The external drive and cables are working perfectly and have been tested.

So I reflashed the firmware of the FreeAgent Home Theater HD + with the most current v2.23 FW (the same FW it already had) via same USB port and usb stick from the menu and then the 'cold boot' method. Both times the firmware updated normally and the box seemed to behave normally but still wouldn't index the files on the external drive.

Oh and here is an odd thing I noticed, the .Theater index file has a creation/modified date of 7/20/2016.... So somehow the system thinks its from the future.

Then when the external drive was only connected to my computer and the FreeAgent Home Theater HD + was unplugged sitting on the desk I noticed that the .Theater index file had reappeared.
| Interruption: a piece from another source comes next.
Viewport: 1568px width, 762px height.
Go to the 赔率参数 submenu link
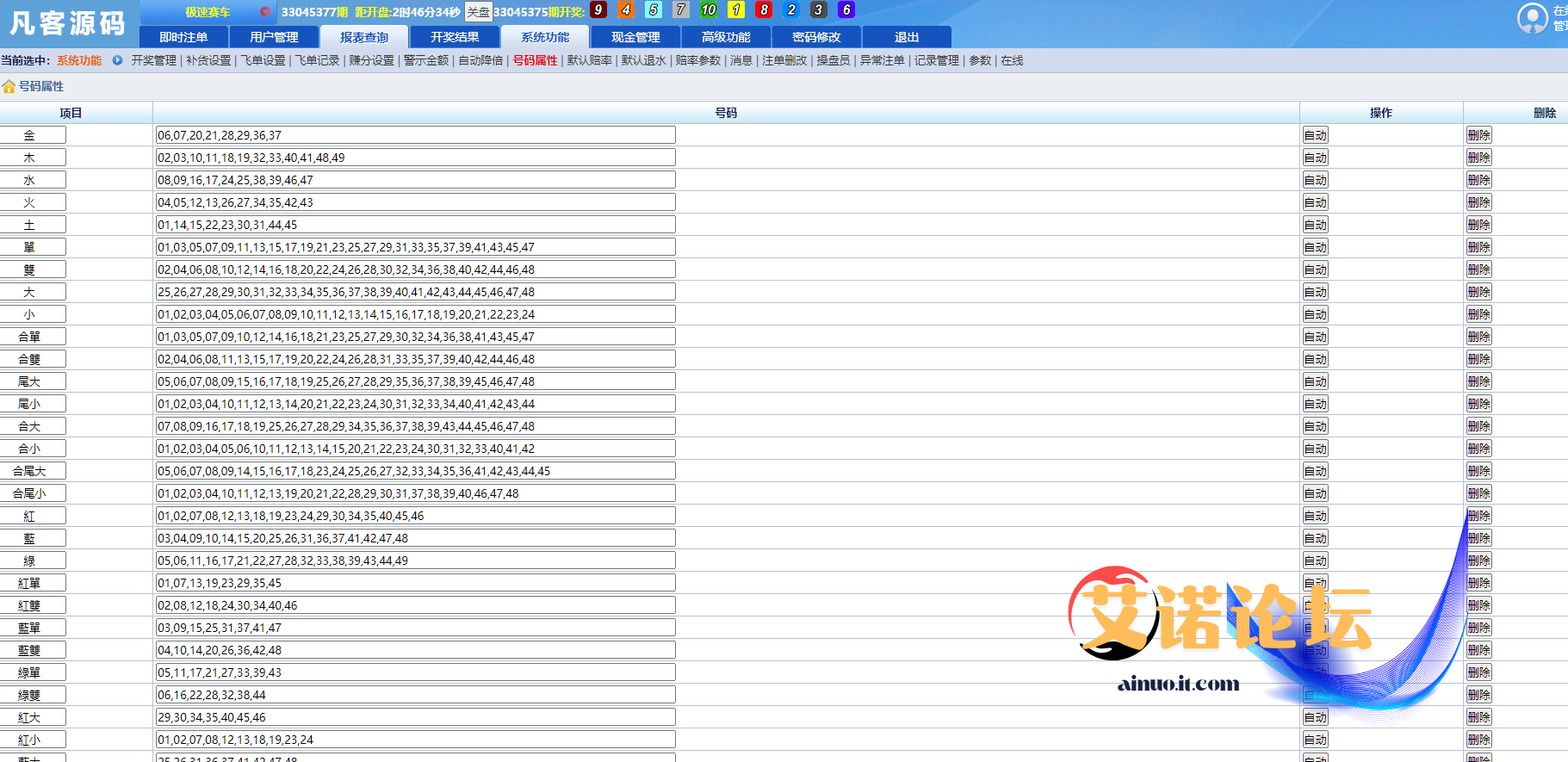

So I tried to delete it only to get an error as if it didn't exist. So I SHIFT+Delete it and it went away only to reappear the second the drive was refreshed. I tried this again from safemode and same thing... But this whole time the FreeAgent box is not connected and there is no software installed that controls it so I have no idea why this ghost file keeps coming back.

I even went into to the folder properties and enabled viewing of protected system files and then went into the actual recycle bin and confirmed that it was indeed completely gone from the system but some how it keeps getting generated.

I have a thread going here on the Seagate forums but I'm fairly certain this is not related to the Seagate FreeAgent Home Theater HD +. I think its getting messed up by this file already being present when it tries to index.

Any ideas?
 
No one has any ideas how to stop this file from getting generated or even how to figure out how its getting generated? Like I said before, it doesn't look like its actually a whole file, rather a ghost of a deleted file or something because it has no size and can't be normally deleted...
 
Hey bud,

I'm not familiar with your system but I'm familiar with those random issues. Just give it a shot to these 2 things.

First, try to repair the file system of the drive in a computer.

Second, try (if possible) formatting the drive.

Let me know how it goes, maybe we can figure something else out.

The issue I had was with my ntfs drive connected to my dark night router. I had to repair it everytime until I formatted it in ext3 and all my issues were gone. That could be an option if your device supports it.
 
Other than this one odd ball file the external array seems to be working great so I'm not sure if a 'repair' is in order (or safe?)... I have so much data on the array that I don't have enough storage to back up the data for a reformat :( Not sure how I'm going to handle that. I'm not about to drop big bucks on several more hard drives and an enclosure to back up but I may need to in the future.

Edit: Something I just thought of.... maybe the Seagate box won't update the file because it thinks the index is 'newer' because of the futuristic creation date. I wounder if I tell the hardware the date is later than the existing ghost index file it will overwrite it with a good copy... Its something I'll give a try when i get home.
 
I've seen things similar to this before.

The file creation date could be related to an incorrect date set in the bios (seen that a few times).

As for this "ghost file" I've seen things like that before too, I had to stop one of my systems from doing that by running a registry cleaner to clean out the records of old non-existent files. That may be an option for you here.
 
Checkdisk /f worked! It was able to get rid of the ghost file without messing up the array (I was sweating bullets because the system froze up for a minute or so and then came back to life and proceeded).